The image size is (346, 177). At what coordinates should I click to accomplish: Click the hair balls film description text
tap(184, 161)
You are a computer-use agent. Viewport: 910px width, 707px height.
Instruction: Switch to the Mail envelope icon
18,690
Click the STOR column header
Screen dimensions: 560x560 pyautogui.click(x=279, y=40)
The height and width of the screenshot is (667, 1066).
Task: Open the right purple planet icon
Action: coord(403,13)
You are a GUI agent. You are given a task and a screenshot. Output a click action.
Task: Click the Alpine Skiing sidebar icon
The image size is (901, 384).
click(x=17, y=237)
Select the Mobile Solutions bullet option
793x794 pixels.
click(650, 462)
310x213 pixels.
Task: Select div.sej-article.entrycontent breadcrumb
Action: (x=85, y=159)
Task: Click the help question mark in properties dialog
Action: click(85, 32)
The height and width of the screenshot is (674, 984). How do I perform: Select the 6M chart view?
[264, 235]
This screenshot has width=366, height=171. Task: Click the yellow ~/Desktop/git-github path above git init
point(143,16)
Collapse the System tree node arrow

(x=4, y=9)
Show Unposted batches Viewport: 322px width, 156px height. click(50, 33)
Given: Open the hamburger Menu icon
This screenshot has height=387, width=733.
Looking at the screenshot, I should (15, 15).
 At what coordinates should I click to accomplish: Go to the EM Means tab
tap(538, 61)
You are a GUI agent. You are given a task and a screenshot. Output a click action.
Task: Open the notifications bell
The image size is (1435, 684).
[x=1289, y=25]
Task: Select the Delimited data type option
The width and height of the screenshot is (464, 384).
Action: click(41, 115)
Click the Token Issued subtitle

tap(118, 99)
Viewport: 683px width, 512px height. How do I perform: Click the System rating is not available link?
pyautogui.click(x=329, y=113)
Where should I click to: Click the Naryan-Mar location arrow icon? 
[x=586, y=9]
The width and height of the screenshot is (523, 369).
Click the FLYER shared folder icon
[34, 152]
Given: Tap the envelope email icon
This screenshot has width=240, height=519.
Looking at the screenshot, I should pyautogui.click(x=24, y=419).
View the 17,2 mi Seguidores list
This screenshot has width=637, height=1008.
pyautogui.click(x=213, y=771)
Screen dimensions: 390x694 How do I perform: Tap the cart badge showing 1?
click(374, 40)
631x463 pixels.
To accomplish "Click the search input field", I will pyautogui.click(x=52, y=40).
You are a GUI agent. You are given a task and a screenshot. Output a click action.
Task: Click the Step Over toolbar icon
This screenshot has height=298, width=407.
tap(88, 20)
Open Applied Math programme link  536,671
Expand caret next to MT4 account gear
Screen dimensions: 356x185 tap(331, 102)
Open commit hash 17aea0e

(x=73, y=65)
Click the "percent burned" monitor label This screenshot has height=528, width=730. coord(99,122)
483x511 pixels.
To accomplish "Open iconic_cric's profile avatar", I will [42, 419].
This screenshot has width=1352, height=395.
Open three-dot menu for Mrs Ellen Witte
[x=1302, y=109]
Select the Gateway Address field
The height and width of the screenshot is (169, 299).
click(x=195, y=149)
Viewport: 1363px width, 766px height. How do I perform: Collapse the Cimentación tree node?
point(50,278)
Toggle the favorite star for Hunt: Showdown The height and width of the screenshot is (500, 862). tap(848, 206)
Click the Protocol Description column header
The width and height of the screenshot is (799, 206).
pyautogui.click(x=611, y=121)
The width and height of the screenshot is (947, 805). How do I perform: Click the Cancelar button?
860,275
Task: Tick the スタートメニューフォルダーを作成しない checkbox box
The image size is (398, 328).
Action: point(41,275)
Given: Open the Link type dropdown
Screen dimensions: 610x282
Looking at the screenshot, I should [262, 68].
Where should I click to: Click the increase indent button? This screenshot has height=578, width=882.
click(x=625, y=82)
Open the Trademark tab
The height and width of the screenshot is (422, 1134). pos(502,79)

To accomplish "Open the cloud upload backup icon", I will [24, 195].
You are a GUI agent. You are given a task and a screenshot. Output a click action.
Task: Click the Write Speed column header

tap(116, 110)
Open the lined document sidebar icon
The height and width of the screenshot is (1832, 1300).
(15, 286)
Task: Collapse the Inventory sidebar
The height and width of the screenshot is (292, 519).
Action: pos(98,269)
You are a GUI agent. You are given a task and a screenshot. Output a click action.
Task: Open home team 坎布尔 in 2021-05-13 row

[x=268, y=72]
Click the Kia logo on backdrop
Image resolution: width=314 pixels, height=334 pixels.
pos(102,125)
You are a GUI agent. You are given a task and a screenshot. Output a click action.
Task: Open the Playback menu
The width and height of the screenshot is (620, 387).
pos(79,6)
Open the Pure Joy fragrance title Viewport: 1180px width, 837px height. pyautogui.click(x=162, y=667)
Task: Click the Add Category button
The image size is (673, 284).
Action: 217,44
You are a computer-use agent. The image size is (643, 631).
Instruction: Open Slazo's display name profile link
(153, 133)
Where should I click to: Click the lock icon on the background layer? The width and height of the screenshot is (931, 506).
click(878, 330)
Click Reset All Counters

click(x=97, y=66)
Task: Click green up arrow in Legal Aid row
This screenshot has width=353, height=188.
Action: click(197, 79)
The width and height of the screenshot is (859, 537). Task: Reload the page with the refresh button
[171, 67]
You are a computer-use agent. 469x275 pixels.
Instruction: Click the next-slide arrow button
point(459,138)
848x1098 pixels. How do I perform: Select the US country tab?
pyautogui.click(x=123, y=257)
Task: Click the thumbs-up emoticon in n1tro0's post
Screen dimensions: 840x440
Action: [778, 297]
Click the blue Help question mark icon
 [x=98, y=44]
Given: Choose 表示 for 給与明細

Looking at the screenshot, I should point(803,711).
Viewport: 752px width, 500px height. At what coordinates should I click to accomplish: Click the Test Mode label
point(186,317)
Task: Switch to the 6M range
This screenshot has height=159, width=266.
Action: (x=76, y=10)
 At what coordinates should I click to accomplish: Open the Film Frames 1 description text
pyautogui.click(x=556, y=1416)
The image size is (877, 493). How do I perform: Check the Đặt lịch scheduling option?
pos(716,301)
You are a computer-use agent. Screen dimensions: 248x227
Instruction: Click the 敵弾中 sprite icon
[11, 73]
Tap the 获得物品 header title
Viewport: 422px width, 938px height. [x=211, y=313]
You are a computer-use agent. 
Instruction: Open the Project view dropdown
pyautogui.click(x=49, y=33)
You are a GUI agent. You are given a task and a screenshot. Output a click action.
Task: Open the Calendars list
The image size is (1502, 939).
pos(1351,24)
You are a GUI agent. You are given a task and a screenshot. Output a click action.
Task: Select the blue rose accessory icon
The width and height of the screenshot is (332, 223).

※ ※ ※

- Aim of the exercise: Where a line of the data contains "field", copy that line.

- Written response:
To accomplish "Click the search input field", I will pyautogui.click(x=52, y=40).
Select the Gateway Address field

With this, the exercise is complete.